-- START --
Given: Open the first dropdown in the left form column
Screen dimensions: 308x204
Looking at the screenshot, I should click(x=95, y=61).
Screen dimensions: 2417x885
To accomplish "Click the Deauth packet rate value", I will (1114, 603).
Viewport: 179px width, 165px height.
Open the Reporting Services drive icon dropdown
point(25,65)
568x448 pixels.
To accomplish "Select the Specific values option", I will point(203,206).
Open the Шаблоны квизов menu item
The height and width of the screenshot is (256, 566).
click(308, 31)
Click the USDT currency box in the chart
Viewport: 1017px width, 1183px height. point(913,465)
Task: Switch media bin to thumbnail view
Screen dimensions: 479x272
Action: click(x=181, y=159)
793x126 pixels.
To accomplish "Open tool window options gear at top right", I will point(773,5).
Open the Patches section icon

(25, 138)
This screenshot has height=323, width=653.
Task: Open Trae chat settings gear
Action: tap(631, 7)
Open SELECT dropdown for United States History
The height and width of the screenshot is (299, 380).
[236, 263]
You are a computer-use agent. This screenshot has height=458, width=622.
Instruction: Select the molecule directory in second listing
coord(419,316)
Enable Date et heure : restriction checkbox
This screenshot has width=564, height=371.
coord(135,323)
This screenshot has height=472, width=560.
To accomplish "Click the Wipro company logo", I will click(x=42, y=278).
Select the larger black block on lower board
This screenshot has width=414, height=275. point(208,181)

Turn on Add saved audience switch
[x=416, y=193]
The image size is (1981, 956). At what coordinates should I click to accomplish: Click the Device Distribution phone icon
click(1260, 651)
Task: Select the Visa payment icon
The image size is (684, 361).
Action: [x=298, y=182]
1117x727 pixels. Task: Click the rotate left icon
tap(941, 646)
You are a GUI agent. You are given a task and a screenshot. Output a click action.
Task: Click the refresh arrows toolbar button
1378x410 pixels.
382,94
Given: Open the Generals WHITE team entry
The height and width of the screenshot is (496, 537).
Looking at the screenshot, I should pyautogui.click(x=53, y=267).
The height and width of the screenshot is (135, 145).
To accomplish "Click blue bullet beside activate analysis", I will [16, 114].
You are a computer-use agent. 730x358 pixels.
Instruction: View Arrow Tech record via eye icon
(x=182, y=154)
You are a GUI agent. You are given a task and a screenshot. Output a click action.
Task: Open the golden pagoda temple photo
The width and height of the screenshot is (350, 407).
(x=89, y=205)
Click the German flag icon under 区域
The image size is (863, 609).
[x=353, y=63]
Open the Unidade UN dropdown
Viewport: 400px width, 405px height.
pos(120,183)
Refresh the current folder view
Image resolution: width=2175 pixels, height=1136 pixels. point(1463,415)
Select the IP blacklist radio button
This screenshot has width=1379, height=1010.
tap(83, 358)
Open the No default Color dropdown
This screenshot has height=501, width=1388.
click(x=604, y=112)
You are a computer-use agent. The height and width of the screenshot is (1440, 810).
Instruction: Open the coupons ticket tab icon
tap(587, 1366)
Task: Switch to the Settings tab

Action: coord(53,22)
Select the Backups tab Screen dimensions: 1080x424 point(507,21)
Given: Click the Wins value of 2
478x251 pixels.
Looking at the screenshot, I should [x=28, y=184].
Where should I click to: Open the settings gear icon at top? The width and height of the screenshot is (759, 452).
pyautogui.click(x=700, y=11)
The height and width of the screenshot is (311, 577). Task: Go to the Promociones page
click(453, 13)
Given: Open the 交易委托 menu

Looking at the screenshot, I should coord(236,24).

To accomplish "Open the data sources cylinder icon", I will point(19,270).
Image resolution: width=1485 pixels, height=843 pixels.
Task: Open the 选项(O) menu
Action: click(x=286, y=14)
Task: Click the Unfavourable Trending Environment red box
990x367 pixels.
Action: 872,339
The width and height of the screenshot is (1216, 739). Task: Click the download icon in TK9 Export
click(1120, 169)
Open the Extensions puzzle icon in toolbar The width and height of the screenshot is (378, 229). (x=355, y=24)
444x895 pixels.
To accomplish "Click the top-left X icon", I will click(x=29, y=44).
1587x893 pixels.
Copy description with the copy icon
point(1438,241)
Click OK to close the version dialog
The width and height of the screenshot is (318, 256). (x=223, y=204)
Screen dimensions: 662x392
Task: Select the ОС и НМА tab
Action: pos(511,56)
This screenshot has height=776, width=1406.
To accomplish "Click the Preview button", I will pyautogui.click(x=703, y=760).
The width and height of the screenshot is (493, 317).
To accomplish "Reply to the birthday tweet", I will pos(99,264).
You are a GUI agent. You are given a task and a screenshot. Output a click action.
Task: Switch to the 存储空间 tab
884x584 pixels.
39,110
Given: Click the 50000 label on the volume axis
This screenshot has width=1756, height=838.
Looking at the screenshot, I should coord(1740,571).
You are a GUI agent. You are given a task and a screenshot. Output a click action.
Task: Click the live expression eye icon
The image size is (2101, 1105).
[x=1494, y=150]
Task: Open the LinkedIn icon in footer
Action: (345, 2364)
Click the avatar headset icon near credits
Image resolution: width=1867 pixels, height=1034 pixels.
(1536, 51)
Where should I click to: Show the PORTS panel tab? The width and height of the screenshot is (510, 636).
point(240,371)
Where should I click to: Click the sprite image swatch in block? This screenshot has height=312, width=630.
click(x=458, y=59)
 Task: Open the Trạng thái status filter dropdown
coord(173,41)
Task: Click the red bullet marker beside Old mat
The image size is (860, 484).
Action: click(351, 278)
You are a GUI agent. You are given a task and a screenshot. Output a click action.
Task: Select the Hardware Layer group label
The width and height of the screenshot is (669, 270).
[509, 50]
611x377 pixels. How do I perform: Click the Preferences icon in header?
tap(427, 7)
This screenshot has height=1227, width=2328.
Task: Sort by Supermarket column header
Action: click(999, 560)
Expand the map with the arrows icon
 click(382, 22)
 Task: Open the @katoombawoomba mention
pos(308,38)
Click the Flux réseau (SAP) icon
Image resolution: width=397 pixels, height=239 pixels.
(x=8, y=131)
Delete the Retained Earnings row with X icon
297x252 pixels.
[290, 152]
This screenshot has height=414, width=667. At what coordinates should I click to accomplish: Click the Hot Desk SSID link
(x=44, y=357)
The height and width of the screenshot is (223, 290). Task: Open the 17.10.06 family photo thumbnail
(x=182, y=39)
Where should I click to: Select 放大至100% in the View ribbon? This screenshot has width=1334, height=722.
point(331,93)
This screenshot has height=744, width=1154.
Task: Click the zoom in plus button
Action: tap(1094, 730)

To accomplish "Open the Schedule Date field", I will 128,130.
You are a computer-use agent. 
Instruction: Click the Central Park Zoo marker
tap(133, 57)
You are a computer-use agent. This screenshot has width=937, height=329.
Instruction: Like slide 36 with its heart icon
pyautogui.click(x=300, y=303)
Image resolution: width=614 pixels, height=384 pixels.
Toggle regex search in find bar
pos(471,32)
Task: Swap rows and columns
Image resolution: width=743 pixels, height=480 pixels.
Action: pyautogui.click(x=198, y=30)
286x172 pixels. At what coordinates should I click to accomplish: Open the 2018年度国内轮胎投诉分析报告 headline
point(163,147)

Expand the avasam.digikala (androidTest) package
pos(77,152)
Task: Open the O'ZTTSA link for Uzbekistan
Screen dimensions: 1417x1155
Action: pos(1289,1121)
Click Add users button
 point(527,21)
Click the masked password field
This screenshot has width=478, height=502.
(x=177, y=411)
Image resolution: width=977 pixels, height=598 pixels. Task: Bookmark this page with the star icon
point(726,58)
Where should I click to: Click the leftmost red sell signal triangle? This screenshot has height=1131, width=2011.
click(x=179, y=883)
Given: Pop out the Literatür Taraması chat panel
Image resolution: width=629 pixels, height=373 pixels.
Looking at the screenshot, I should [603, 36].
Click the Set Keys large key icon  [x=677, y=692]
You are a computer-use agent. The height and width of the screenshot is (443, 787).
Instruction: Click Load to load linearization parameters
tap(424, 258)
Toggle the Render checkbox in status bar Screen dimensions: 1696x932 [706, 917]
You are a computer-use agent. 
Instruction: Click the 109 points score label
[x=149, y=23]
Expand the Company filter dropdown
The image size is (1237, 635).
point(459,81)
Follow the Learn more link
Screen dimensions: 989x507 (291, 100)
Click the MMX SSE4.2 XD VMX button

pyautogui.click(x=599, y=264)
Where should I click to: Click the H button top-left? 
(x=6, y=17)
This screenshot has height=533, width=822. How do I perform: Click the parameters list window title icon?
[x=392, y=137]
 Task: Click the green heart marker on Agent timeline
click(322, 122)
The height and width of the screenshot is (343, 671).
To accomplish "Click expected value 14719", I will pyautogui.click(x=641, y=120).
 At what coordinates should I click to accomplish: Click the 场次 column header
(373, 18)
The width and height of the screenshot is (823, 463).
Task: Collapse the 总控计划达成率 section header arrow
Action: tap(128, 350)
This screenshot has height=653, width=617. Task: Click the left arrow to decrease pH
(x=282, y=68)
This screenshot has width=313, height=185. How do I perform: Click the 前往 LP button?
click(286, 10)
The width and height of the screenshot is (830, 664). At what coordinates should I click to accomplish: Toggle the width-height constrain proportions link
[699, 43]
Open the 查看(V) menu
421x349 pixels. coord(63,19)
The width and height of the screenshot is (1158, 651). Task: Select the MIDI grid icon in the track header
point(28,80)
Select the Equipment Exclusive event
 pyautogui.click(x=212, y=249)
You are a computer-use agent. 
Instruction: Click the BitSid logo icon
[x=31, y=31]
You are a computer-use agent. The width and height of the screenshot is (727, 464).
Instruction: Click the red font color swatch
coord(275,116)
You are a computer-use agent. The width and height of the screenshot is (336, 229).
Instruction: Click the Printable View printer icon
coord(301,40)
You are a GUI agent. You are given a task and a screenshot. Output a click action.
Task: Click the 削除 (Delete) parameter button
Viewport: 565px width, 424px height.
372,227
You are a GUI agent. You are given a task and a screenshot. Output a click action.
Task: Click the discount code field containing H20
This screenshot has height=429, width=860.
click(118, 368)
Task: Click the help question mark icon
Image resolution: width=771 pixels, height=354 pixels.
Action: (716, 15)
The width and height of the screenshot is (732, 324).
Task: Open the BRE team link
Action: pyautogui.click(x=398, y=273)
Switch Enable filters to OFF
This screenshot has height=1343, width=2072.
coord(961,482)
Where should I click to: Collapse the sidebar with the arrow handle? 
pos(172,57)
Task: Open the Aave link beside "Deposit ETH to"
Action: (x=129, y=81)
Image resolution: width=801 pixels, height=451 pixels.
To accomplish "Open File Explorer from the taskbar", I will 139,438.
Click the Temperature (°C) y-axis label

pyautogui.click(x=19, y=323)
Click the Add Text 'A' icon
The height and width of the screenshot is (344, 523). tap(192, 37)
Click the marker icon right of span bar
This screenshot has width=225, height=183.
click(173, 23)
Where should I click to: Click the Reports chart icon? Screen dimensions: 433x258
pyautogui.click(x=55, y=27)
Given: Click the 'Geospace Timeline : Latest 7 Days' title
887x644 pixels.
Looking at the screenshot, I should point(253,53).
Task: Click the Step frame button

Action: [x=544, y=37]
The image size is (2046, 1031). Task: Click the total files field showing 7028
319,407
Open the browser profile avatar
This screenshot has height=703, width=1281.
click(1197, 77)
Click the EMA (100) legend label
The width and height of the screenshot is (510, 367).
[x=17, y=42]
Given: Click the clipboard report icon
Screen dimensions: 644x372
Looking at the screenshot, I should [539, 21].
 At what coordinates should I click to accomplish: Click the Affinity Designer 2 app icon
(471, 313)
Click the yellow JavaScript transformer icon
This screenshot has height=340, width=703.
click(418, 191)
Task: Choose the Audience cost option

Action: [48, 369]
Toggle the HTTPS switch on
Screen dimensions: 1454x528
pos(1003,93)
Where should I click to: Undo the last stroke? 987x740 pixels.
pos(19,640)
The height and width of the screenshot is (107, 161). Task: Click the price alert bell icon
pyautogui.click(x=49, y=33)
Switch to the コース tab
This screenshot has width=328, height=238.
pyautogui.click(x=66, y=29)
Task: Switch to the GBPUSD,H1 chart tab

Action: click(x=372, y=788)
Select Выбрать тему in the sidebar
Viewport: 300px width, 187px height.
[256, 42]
-- END --
Pull out each line of the listing above that contains the word "Expand", and copy those lines in full.

Expand the map with the arrows icon
Expand the avasam.digikala (androidTest) package
Expand the Company filter dropdown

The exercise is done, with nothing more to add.